WORK TO BE COMPLETED: Pull out each line in the entries below that contains the word "should".

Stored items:

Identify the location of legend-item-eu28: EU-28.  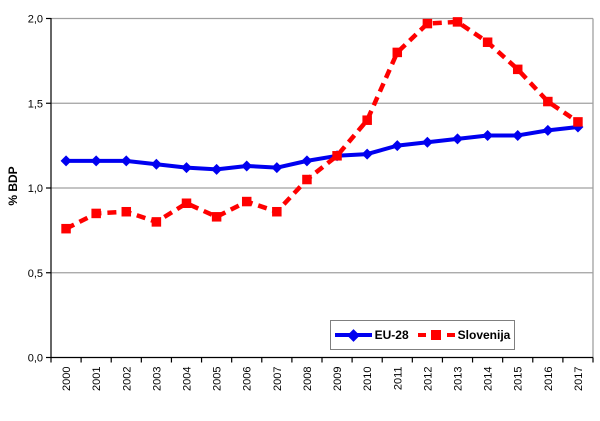
(372, 335).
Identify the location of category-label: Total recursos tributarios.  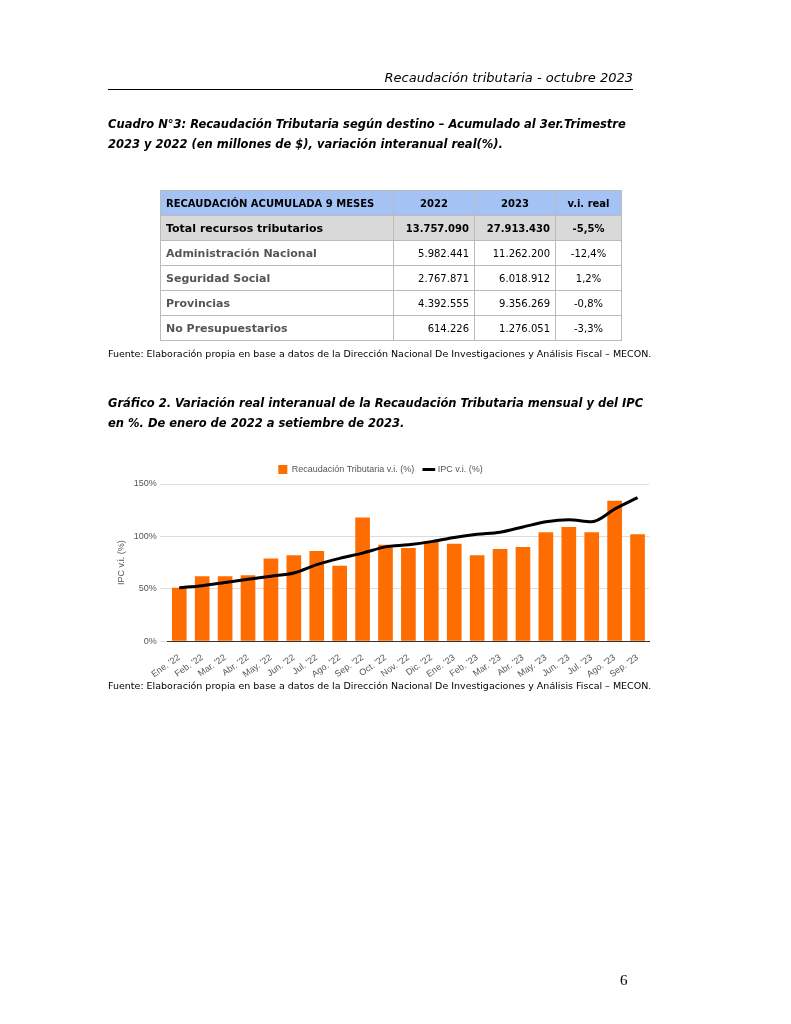
(277, 228).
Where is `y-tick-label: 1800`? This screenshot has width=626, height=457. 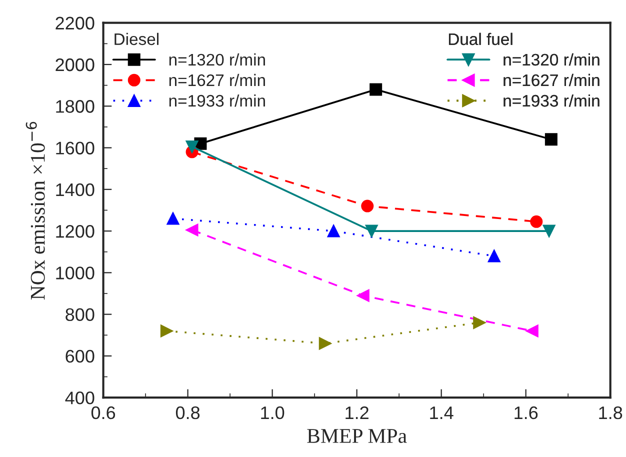 y-tick-label: 1800 is located at coordinates (75, 106).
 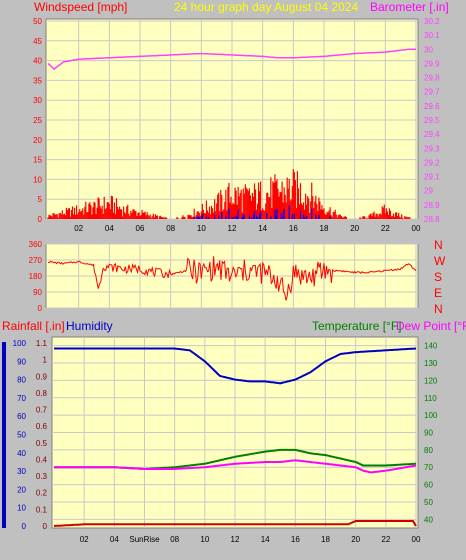 What do you see at coordinates (432, 92) in the screenshot?
I see `barometer-tick-label: 29.7` at bounding box center [432, 92].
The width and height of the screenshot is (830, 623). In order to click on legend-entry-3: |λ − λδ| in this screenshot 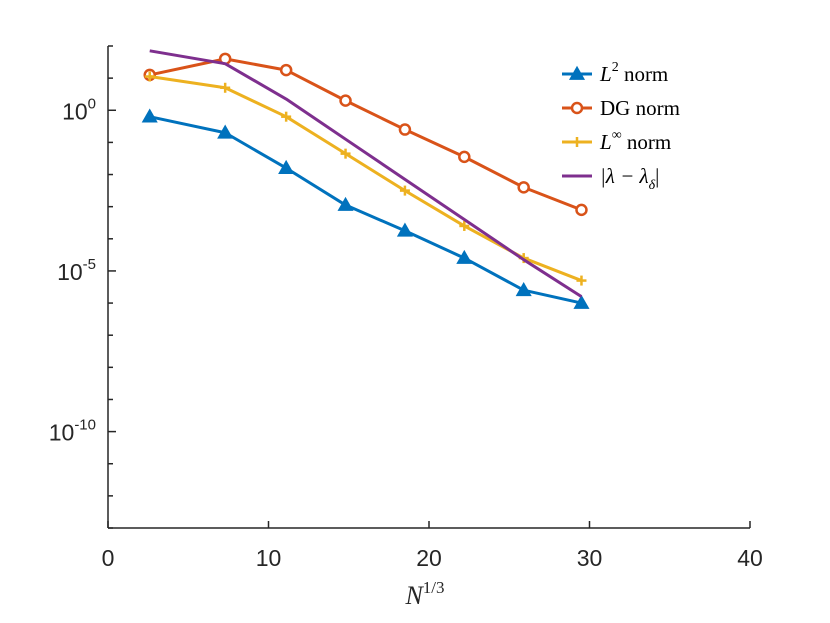, I will do `click(610, 178)`.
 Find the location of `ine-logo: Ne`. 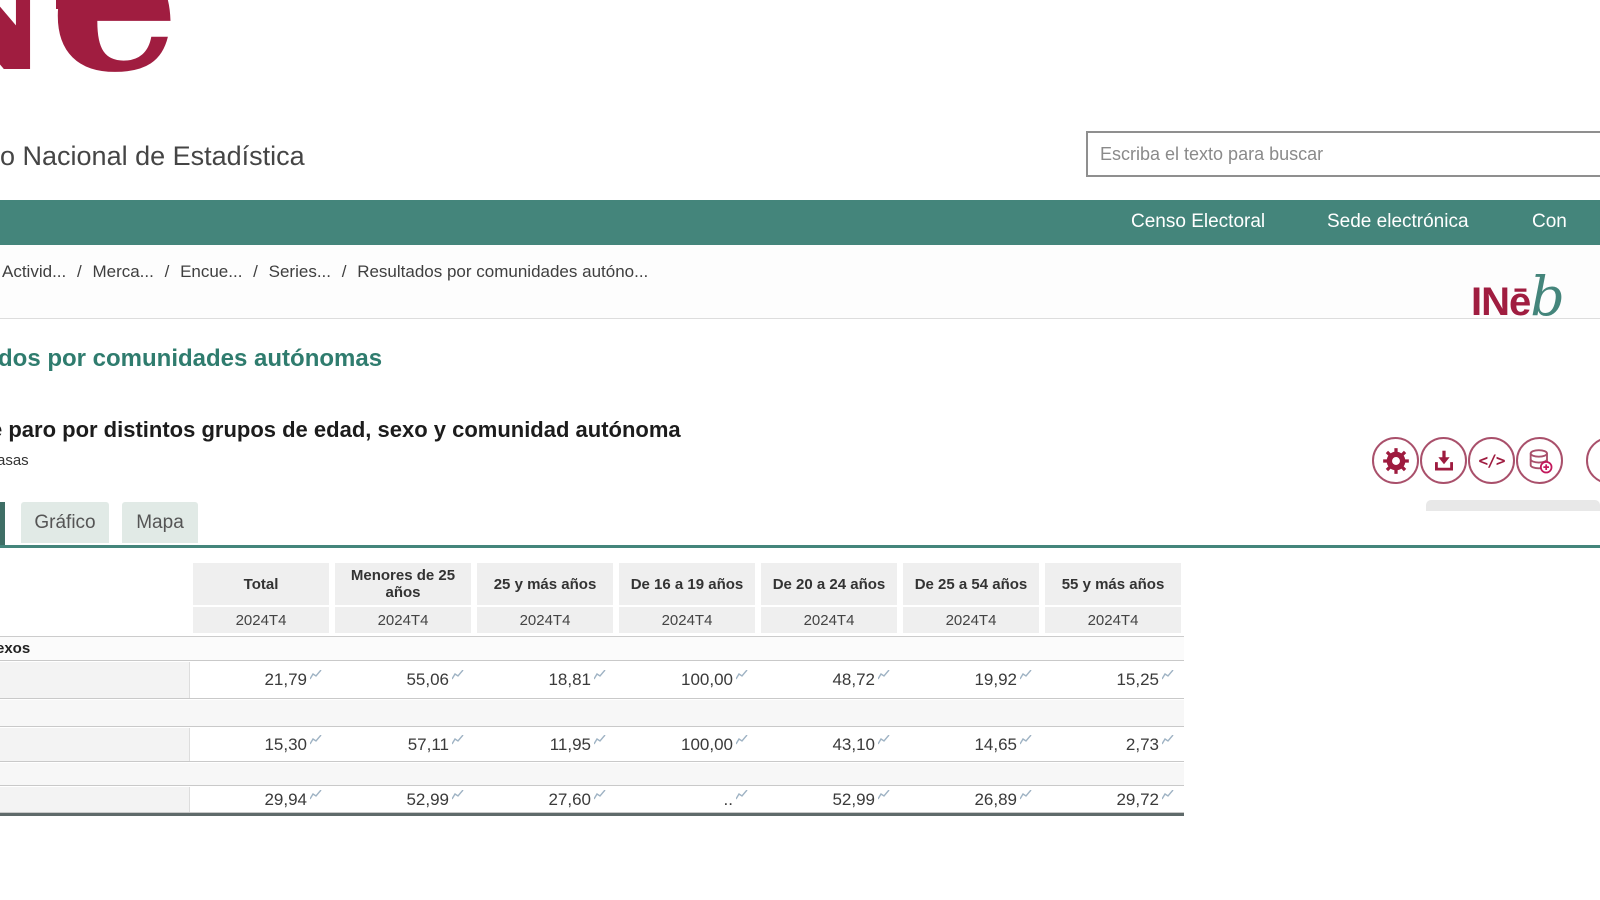

ine-logo: Ne is located at coordinates (90, 50).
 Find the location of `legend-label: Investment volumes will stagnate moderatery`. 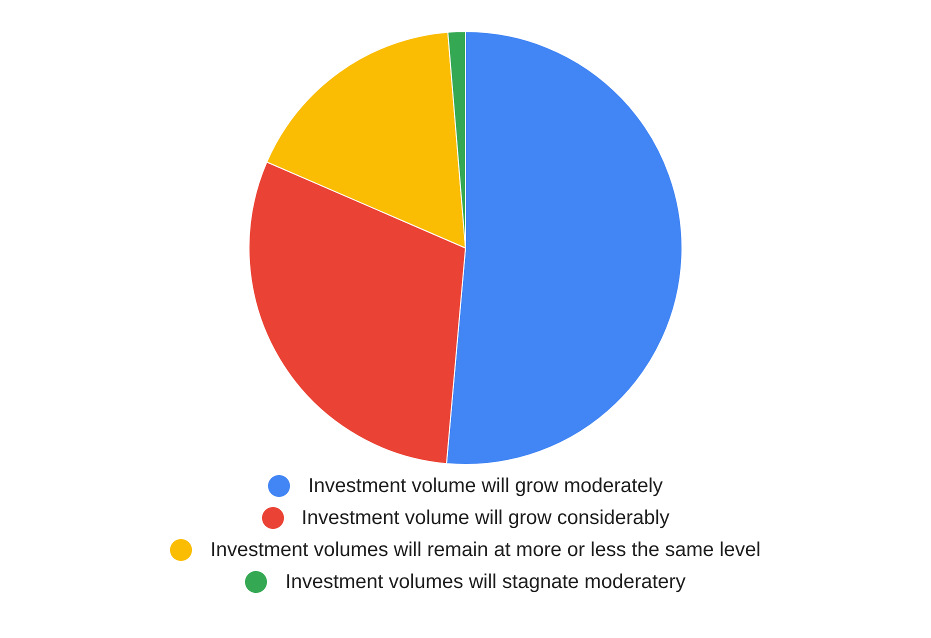

legend-label: Investment volumes will stagnate moderatery is located at coordinates (486, 582).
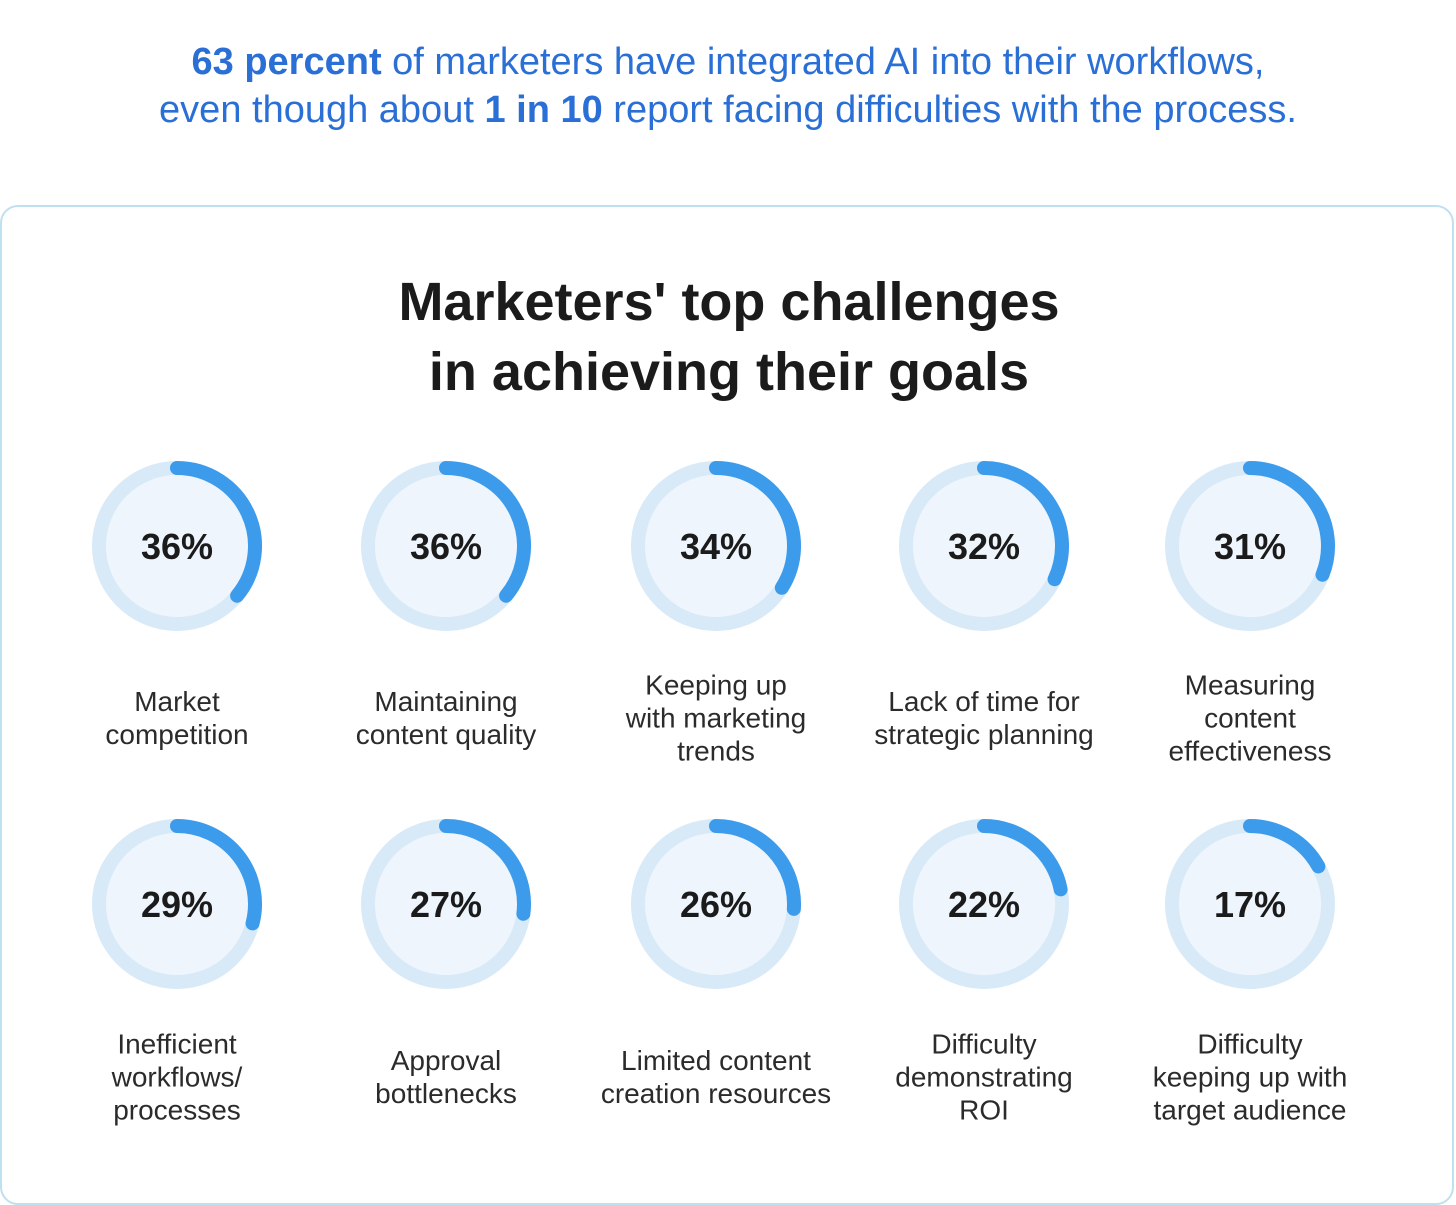  What do you see at coordinates (446, 718) in the screenshot?
I see `challenge-label: Maintaining content quality` at bounding box center [446, 718].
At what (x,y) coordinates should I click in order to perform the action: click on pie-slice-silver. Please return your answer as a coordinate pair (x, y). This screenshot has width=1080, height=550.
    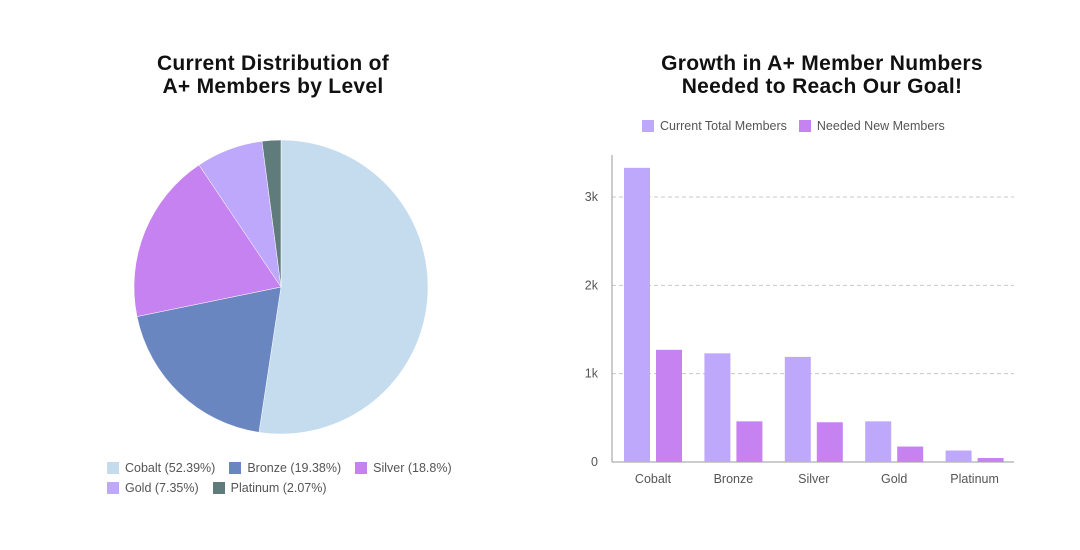
    Looking at the image, I should click on (208, 240).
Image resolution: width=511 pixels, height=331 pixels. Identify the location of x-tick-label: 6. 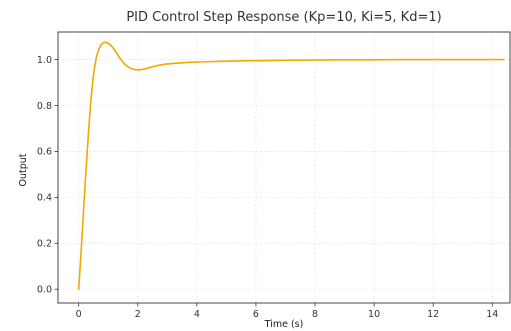
(256, 314).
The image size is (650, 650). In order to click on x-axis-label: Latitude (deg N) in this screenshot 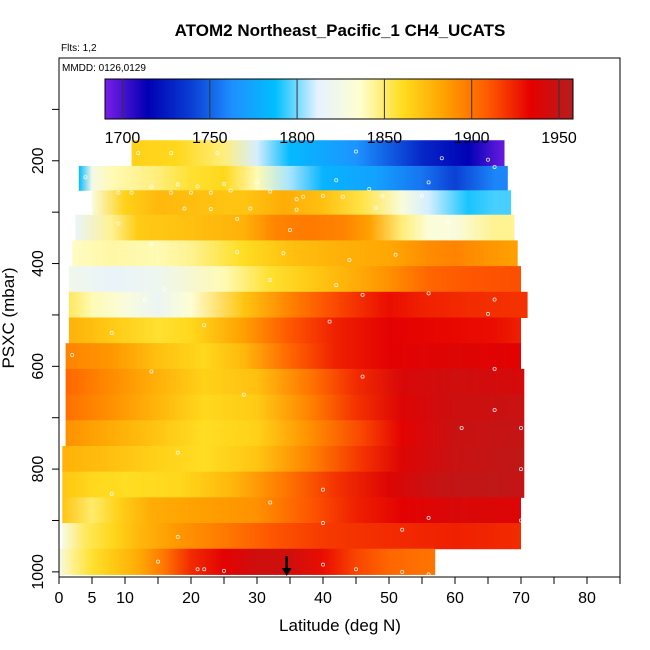, I will do `click(340, 626)`.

ANSWER BOX:
At what (x,y) coordinates should I click in order to perform the action: click on pie-slice-silver. Please return your answer as a coordinate pair (x, y). This screenshot has width=1080, height=550.
    Looking at the image, I should click on (208, 240).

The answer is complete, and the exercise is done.